# WHAT TO PRODUCE
Leave the pictures out, and repeat exactly every line from the one with "Given: Expand the company Nome dropdown" through the end of the data below.

# INPUT
"""

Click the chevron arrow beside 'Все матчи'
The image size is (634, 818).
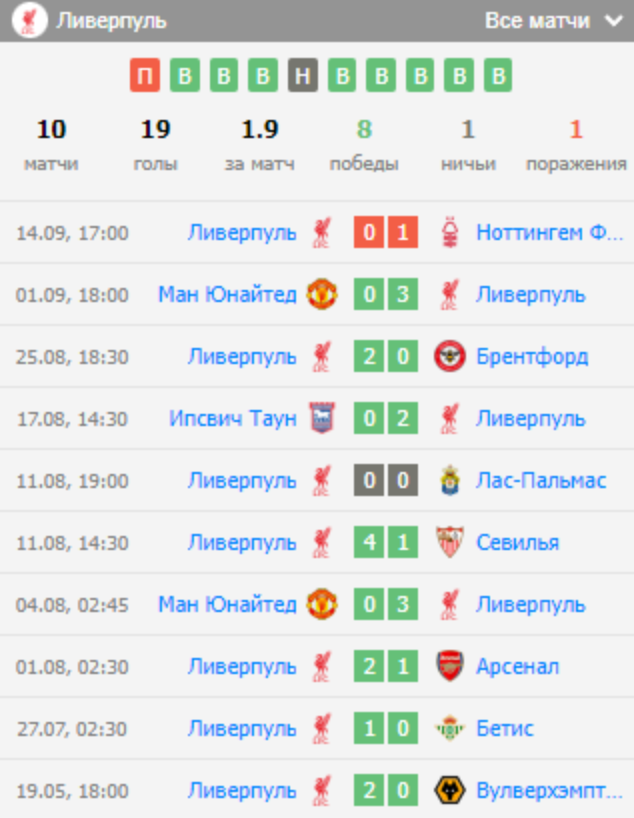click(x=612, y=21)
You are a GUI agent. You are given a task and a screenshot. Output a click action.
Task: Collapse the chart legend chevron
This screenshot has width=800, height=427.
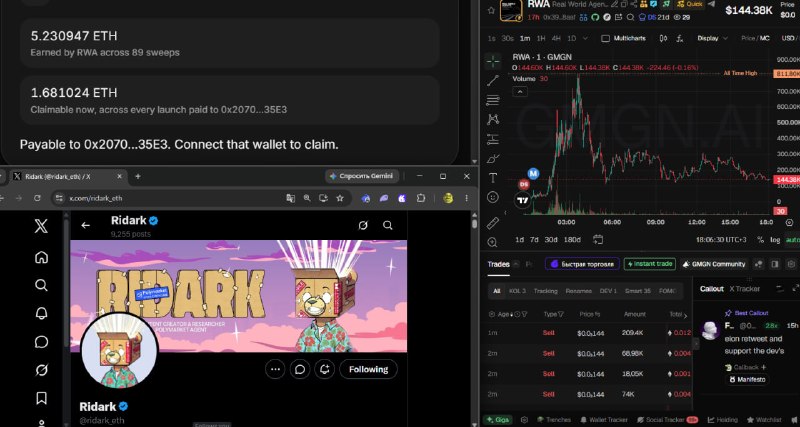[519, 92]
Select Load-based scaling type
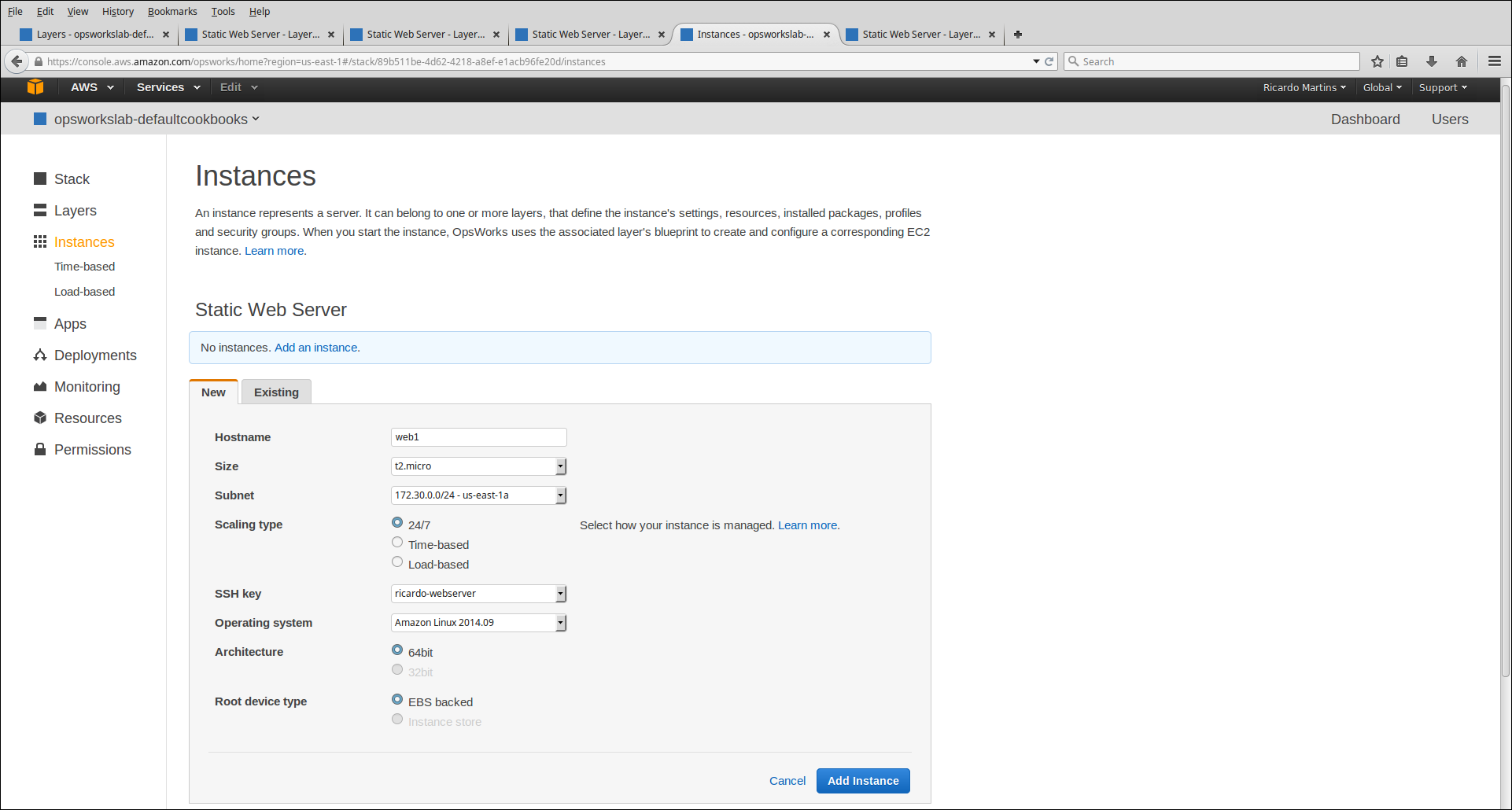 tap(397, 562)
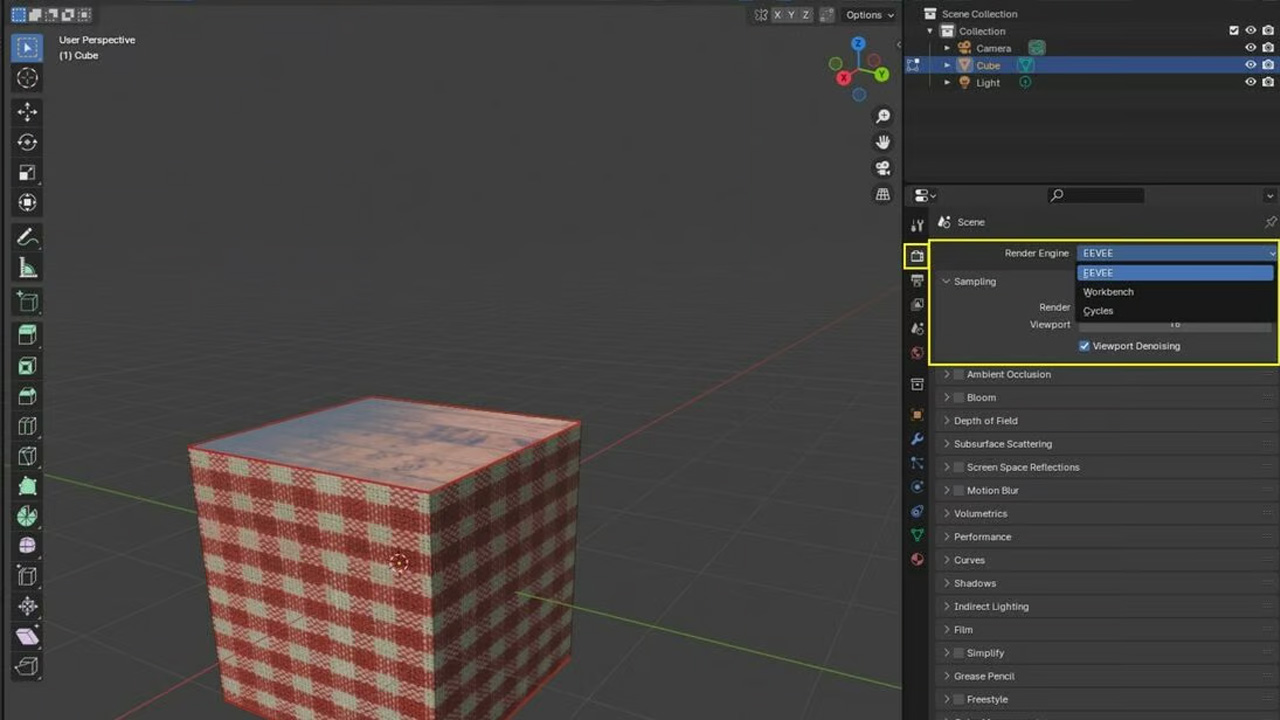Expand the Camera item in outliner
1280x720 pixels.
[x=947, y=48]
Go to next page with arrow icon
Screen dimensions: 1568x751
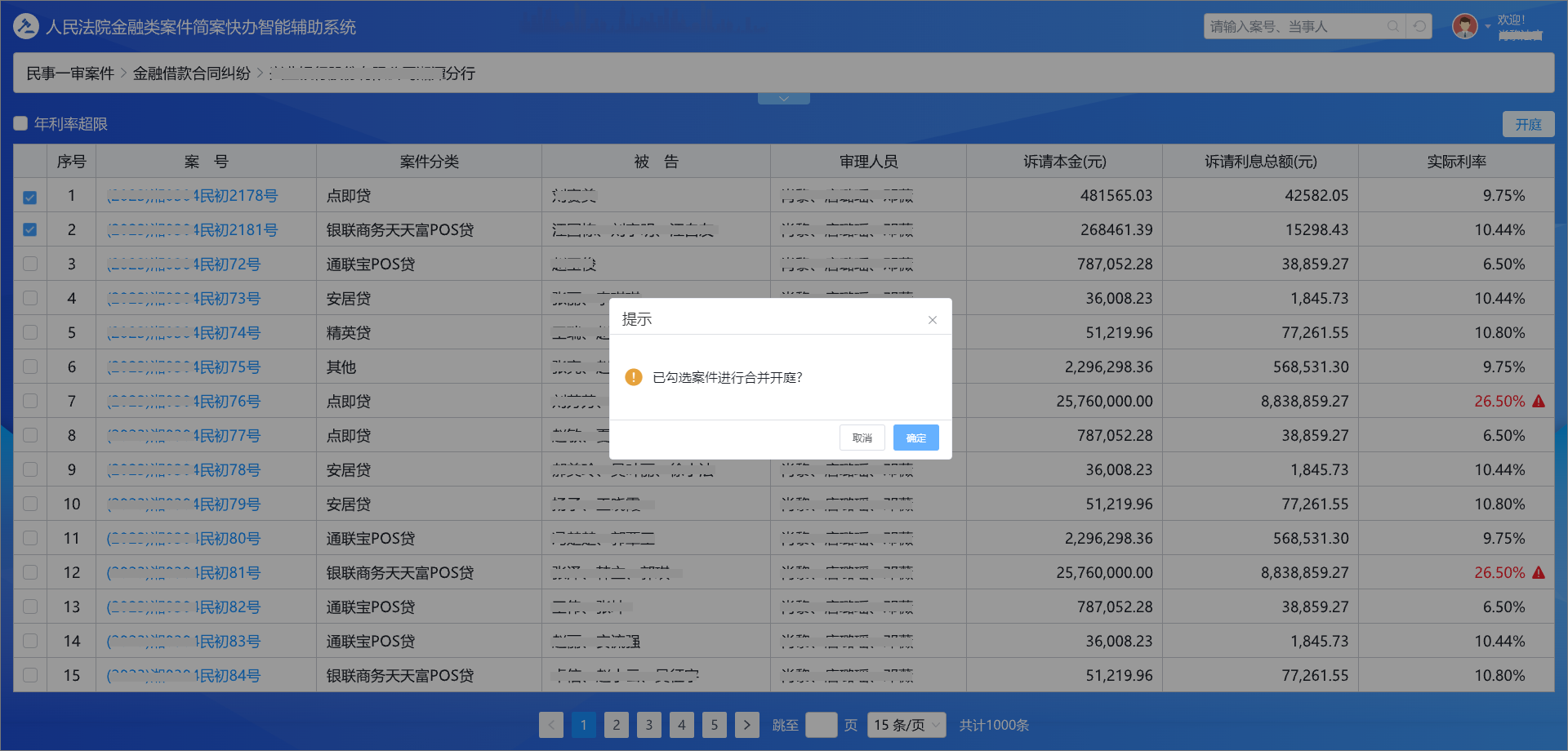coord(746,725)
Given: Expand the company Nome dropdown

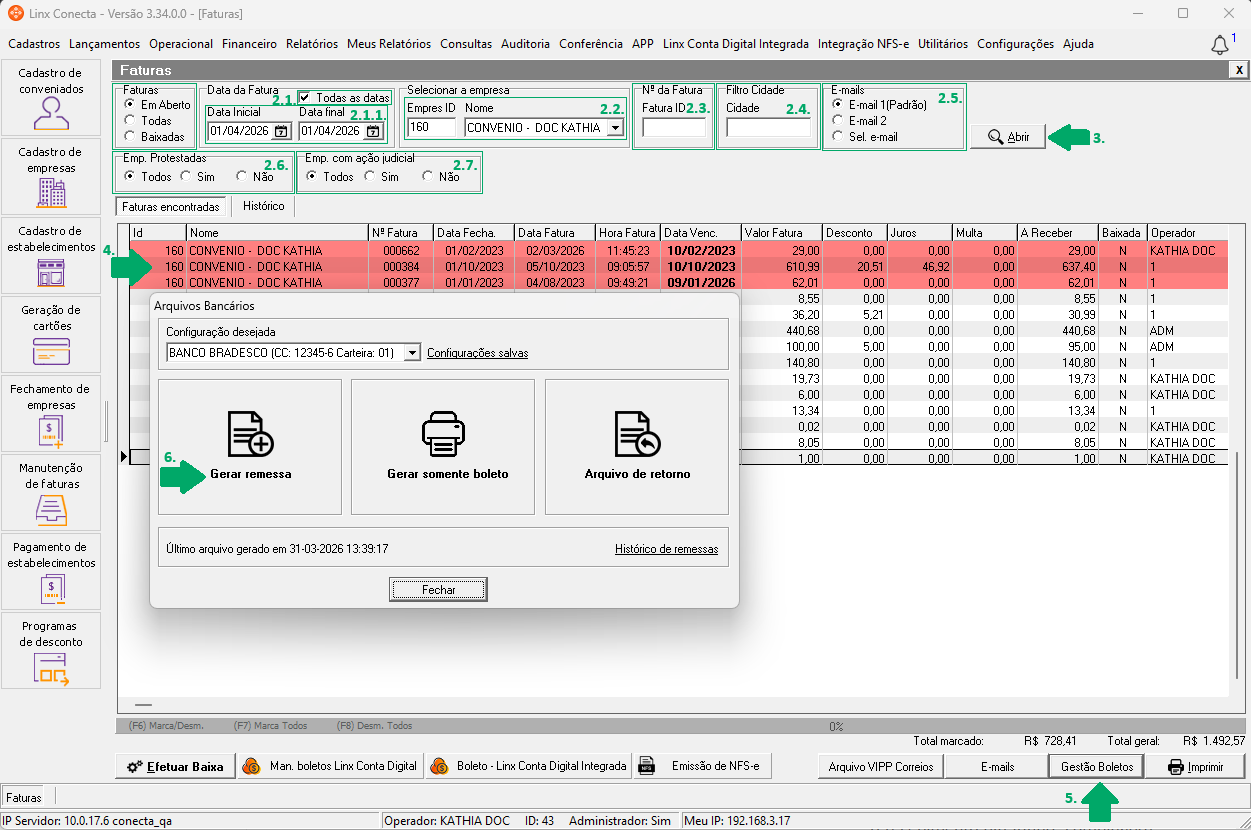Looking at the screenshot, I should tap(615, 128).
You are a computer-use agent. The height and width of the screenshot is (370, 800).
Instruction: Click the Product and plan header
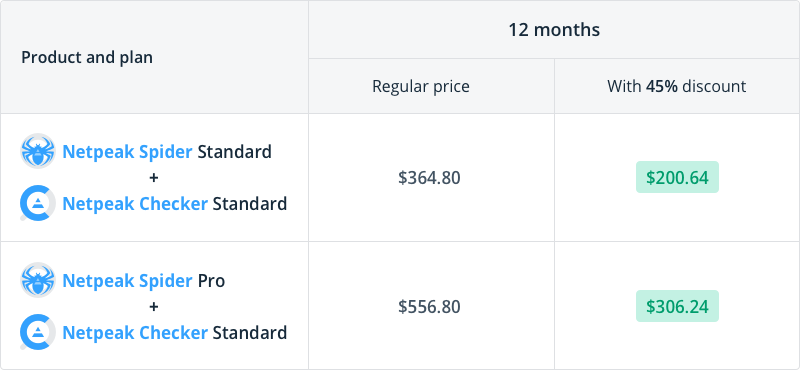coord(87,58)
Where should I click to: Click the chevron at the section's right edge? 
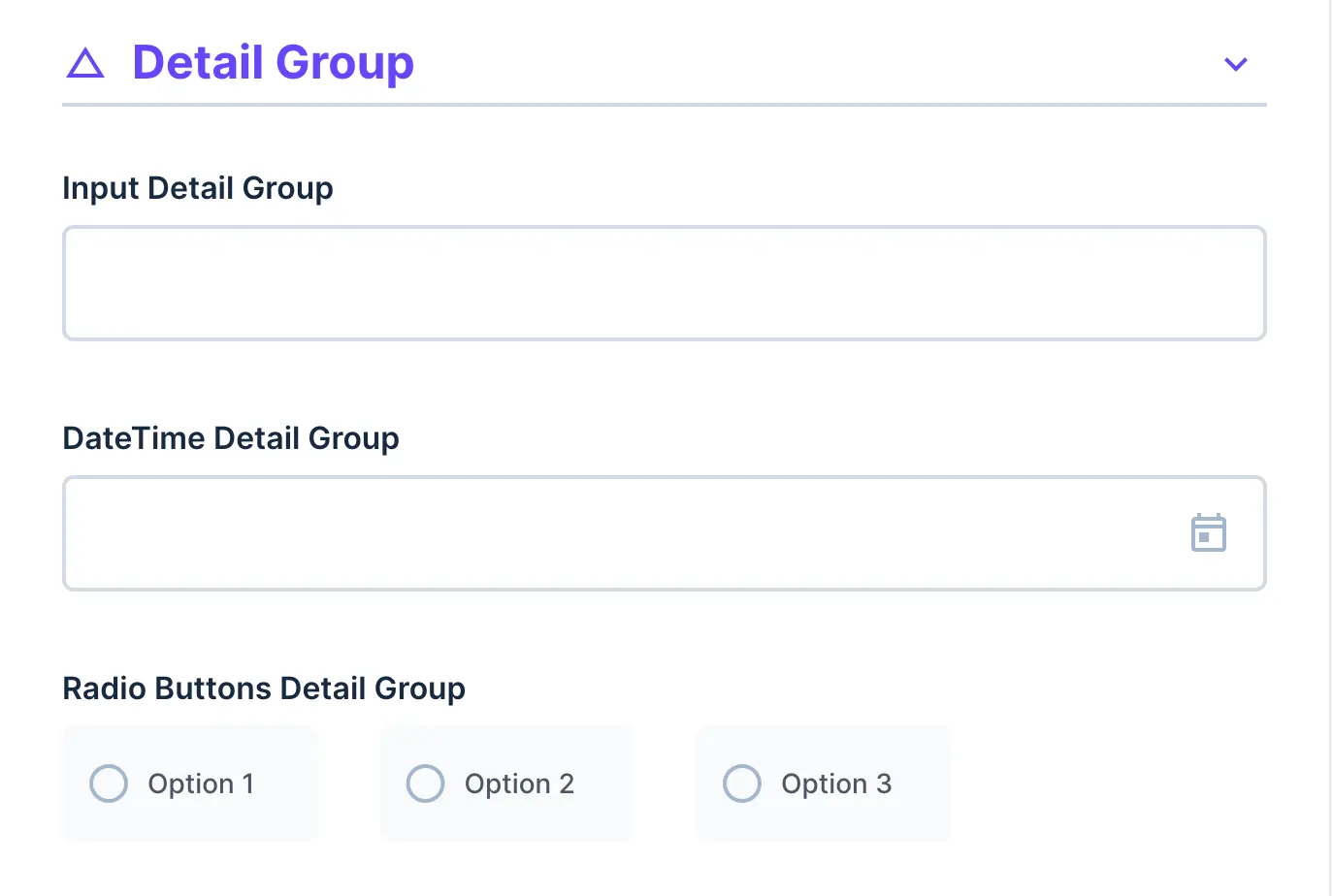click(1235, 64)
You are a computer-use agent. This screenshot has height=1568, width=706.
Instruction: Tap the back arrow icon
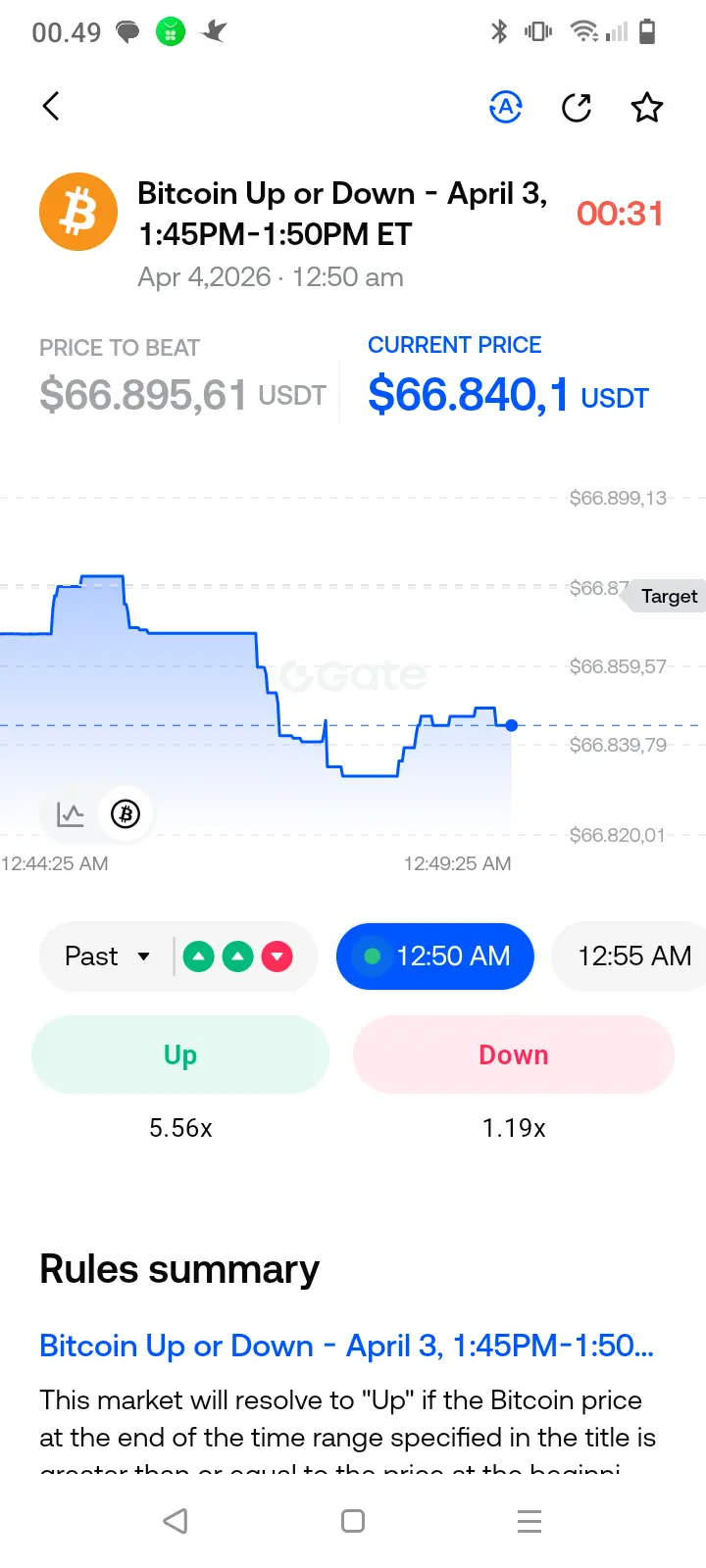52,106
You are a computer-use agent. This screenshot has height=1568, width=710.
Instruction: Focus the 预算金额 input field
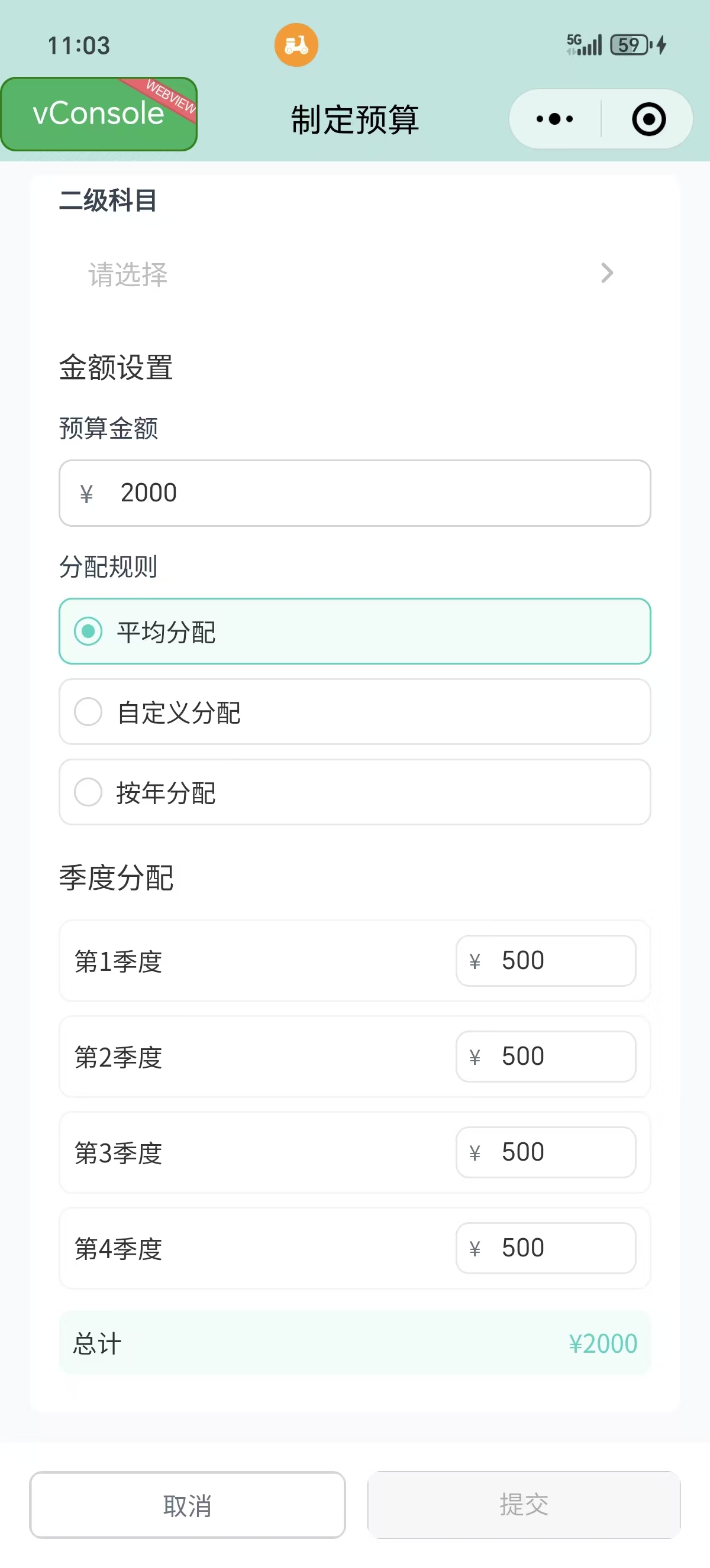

"""

# REPLY TO THE TASK
Given: Expand the company Nome dropdown

Looking at the screenshot, I should tap(615, 128).
You are a computer-use agent. The height and width of the screenshot is (370, 800).
Instruction: Click the Product and plan header
coord(87,58)
Where should I click to: Click the chevron at the section's right edge? 
click(1235, 64)
You are a computer-use agent. This screenshot has height=1568, width=706.
Instruction: Tap the back arrow icon
52,106
You are a computer-use agent. This screenshot has height=1568, width=710.
Instruction: Focus the 预算金额 input field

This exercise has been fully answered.